◆ **WHAT THE TASK REQUIRES**
Once the line with "This screenshot has height=812, width=1475." is found in the data, output it and each following line exactly, up to and including the line with "The image size is (657, 514).", and nothing before or after.
[EXERCISE DATA]
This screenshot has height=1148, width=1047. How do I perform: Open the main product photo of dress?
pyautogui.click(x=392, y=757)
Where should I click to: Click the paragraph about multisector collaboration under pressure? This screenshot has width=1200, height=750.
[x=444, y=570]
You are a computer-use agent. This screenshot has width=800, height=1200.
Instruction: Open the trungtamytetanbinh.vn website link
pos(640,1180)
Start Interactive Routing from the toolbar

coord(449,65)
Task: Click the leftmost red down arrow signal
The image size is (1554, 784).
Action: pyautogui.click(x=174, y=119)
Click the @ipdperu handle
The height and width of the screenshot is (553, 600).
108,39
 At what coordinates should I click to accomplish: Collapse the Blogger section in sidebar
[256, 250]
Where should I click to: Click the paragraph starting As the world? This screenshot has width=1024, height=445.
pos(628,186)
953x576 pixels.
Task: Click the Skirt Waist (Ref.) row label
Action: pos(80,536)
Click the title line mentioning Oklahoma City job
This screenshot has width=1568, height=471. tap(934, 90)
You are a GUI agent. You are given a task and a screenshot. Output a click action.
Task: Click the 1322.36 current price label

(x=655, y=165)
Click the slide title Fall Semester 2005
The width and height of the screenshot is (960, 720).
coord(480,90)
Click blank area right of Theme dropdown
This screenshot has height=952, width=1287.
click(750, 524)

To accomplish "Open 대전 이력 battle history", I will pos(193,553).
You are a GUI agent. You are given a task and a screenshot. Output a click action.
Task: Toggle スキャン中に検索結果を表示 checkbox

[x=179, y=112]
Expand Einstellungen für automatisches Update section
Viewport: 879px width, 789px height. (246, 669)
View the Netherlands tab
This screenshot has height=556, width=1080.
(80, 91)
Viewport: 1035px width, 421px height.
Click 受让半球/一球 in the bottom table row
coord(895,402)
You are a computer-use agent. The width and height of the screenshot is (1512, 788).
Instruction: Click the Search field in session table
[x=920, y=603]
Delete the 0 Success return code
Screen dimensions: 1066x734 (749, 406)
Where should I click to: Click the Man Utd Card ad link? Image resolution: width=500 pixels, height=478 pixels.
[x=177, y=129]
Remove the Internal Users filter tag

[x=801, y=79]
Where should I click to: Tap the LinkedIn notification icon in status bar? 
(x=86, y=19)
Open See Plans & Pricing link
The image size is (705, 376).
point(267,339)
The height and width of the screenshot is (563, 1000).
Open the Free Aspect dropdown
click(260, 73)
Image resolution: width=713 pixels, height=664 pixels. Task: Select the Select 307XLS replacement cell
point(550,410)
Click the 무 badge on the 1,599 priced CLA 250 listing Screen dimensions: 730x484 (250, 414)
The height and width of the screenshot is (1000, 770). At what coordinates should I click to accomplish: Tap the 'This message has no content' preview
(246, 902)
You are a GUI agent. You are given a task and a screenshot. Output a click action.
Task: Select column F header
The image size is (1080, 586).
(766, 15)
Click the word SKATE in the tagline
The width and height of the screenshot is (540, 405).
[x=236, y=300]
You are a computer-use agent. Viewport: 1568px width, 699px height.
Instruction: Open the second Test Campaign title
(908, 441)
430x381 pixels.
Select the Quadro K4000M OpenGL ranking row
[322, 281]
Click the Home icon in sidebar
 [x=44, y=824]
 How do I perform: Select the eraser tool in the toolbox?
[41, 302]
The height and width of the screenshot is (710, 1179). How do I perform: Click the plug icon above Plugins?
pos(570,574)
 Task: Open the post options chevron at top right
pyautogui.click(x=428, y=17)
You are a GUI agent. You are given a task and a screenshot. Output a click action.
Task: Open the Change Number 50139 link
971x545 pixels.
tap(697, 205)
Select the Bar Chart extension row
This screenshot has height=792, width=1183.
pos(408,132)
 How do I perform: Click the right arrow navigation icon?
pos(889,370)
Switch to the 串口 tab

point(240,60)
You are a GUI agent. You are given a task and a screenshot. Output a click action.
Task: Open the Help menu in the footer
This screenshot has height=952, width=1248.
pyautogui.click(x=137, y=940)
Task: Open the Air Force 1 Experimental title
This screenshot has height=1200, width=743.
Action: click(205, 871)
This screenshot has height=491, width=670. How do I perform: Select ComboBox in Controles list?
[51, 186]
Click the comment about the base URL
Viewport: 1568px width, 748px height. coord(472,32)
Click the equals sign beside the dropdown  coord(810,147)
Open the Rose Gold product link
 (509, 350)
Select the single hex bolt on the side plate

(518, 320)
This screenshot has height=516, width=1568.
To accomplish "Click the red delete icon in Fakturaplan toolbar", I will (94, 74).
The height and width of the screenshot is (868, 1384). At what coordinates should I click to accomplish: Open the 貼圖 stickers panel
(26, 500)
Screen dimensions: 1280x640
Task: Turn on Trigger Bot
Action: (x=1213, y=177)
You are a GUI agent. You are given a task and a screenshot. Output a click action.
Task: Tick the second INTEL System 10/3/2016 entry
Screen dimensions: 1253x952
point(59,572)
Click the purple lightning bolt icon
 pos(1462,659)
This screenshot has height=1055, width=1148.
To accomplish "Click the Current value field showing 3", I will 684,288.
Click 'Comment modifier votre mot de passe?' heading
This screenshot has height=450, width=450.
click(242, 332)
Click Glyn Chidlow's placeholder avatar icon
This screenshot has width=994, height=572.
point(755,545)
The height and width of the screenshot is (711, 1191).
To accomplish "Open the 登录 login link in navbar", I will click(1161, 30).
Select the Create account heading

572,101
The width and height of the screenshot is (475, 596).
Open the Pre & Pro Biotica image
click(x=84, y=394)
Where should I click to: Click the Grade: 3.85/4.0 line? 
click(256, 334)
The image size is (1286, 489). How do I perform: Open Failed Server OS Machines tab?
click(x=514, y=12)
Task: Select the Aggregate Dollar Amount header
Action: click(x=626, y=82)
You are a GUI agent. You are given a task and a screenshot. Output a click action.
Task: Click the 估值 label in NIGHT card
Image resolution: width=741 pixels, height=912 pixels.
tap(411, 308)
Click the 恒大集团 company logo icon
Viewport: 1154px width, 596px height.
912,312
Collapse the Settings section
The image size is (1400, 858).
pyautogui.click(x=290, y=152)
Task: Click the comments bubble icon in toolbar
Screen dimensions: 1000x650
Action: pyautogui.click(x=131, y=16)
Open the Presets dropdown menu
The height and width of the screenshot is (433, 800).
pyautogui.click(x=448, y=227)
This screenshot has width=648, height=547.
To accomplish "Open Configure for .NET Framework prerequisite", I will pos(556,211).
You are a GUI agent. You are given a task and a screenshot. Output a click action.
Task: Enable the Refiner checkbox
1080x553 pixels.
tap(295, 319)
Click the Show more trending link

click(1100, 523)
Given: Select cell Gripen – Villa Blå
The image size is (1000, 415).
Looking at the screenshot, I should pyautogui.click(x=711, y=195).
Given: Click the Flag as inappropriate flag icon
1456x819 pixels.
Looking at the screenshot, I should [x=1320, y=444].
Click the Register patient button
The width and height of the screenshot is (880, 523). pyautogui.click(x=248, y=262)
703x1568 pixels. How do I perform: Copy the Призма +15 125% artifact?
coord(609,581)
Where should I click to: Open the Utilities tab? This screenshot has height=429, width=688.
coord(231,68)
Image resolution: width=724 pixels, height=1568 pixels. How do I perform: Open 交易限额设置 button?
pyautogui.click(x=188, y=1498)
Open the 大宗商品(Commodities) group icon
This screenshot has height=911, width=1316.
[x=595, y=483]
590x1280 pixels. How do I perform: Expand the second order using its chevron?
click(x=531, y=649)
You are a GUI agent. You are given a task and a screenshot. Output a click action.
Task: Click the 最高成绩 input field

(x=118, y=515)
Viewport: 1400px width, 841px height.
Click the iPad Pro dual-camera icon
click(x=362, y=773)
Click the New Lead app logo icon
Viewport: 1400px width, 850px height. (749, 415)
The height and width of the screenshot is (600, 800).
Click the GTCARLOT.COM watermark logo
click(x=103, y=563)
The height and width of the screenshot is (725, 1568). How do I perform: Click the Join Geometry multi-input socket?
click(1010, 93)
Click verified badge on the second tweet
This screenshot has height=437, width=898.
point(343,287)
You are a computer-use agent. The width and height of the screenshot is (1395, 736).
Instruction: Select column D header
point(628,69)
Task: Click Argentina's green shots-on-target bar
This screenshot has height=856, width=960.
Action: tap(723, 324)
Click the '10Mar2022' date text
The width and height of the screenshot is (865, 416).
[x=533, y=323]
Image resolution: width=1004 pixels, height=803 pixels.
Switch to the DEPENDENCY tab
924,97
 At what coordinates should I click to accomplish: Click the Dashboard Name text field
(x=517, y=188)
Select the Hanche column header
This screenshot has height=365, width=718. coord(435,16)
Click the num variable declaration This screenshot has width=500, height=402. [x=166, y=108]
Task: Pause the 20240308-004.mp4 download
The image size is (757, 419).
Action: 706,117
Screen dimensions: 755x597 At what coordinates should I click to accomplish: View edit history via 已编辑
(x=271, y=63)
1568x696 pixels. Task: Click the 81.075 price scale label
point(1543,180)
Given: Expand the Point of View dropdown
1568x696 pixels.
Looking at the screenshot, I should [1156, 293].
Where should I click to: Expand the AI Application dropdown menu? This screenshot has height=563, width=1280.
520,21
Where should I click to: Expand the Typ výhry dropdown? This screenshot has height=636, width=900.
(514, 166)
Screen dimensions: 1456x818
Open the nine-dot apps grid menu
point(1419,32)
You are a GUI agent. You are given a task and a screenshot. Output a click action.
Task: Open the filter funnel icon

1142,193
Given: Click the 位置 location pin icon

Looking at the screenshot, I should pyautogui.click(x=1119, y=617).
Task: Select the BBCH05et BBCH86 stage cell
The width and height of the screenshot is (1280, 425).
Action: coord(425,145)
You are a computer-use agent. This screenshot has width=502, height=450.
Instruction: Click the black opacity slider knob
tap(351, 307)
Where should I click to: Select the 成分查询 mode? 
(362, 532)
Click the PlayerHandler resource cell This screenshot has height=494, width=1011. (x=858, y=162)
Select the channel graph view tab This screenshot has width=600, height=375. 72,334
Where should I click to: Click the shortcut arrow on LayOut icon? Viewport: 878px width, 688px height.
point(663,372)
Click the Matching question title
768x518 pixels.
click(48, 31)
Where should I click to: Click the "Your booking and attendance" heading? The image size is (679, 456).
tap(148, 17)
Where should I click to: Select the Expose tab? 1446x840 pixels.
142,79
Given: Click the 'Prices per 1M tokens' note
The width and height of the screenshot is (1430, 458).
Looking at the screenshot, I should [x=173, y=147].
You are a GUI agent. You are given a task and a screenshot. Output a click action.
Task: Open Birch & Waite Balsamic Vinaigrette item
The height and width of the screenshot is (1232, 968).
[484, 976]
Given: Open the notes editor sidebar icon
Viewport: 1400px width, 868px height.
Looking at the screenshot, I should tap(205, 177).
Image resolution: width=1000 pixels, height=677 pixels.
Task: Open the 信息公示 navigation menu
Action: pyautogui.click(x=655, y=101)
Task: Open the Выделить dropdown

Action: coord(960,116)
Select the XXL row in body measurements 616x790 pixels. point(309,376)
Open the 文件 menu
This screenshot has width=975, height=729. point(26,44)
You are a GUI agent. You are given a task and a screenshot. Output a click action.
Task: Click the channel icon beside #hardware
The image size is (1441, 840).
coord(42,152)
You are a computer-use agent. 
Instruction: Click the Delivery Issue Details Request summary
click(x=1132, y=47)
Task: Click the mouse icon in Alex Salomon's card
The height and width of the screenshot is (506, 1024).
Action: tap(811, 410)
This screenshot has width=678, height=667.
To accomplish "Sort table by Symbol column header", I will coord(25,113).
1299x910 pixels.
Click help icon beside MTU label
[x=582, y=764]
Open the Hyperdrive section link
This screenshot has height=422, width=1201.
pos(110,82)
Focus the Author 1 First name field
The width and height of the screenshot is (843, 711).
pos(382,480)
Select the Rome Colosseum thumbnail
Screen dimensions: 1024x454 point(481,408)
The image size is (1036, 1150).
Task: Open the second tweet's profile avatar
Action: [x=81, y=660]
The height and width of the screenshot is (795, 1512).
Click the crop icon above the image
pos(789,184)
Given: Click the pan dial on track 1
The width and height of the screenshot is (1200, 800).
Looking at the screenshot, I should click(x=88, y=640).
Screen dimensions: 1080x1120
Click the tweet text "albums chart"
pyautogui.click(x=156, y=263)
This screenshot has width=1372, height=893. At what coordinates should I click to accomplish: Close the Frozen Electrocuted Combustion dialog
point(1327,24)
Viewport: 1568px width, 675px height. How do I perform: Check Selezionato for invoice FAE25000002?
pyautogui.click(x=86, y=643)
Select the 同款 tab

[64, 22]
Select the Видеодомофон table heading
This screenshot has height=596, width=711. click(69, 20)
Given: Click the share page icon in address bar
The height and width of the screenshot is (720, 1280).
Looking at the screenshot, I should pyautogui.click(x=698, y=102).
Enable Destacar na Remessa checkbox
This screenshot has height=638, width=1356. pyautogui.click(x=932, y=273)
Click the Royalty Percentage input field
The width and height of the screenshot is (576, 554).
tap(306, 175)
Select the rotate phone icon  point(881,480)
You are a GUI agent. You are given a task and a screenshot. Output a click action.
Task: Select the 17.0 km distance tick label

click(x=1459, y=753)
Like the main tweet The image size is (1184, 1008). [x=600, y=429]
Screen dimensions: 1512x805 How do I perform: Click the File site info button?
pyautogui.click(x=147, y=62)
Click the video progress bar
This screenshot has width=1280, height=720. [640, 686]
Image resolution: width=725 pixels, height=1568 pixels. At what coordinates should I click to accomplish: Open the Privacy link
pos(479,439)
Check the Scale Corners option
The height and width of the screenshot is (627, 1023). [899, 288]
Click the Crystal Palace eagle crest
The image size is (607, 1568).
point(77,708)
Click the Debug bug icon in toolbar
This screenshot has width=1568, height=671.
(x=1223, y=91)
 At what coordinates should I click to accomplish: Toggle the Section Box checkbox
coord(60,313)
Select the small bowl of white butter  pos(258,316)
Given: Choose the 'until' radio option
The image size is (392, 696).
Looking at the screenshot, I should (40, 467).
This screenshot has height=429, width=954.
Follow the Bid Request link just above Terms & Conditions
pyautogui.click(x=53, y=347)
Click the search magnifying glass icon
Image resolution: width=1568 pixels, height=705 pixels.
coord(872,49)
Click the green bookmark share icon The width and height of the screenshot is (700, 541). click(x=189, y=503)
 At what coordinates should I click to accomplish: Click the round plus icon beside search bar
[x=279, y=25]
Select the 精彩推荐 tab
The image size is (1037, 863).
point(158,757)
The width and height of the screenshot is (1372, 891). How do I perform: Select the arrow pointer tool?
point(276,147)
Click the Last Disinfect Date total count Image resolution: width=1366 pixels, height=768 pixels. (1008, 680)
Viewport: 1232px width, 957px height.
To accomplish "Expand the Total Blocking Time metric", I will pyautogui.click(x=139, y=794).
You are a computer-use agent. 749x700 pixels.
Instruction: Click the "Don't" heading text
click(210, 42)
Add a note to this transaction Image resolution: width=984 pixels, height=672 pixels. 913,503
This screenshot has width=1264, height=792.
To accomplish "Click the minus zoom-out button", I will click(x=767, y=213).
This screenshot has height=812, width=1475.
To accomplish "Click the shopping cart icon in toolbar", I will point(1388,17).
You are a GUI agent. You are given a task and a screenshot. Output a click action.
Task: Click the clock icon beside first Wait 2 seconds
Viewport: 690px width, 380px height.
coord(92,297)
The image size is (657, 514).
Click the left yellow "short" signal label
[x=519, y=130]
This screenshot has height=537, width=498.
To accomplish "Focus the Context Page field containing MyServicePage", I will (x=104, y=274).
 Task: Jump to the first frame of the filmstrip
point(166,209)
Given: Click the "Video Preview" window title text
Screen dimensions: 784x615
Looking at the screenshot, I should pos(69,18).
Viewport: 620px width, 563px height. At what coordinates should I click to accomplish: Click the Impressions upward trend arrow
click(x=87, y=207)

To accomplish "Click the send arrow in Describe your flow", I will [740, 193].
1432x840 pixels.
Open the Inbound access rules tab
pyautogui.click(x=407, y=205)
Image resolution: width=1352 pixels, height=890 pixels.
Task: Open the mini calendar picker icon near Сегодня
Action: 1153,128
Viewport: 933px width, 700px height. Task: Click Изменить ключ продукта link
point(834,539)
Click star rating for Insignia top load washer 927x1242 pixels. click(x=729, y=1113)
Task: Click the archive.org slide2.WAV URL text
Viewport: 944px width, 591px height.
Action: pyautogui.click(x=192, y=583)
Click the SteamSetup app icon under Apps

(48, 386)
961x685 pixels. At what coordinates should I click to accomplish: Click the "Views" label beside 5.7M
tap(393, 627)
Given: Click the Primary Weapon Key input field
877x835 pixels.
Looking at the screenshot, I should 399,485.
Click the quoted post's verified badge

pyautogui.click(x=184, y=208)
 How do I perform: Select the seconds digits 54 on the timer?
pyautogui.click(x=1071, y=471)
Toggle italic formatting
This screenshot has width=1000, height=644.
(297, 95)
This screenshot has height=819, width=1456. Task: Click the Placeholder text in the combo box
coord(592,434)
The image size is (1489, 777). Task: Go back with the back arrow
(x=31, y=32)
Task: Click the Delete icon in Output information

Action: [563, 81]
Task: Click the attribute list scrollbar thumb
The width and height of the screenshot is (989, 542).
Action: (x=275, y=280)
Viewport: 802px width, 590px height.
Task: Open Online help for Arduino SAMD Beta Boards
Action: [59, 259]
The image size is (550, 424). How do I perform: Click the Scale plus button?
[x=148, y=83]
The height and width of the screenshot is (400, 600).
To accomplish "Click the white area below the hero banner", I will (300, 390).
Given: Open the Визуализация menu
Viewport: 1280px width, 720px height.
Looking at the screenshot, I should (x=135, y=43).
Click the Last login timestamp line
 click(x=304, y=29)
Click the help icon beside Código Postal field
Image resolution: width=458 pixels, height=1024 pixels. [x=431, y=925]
[/EXERCISE DATA]
◆ **REPLY**
This screenshot has height=812, width=1475.
To accomplish "Click the shopping cart icon in toolbar", I will point(1388,17).
You are a GUI agent. You are given a task and a screenshot. Output a click action.
Task: Click the clock icon beside first Wait 2 seconds
Viewport: 690px width, 380px height.
coord(92,297)
The image size is (657, 514).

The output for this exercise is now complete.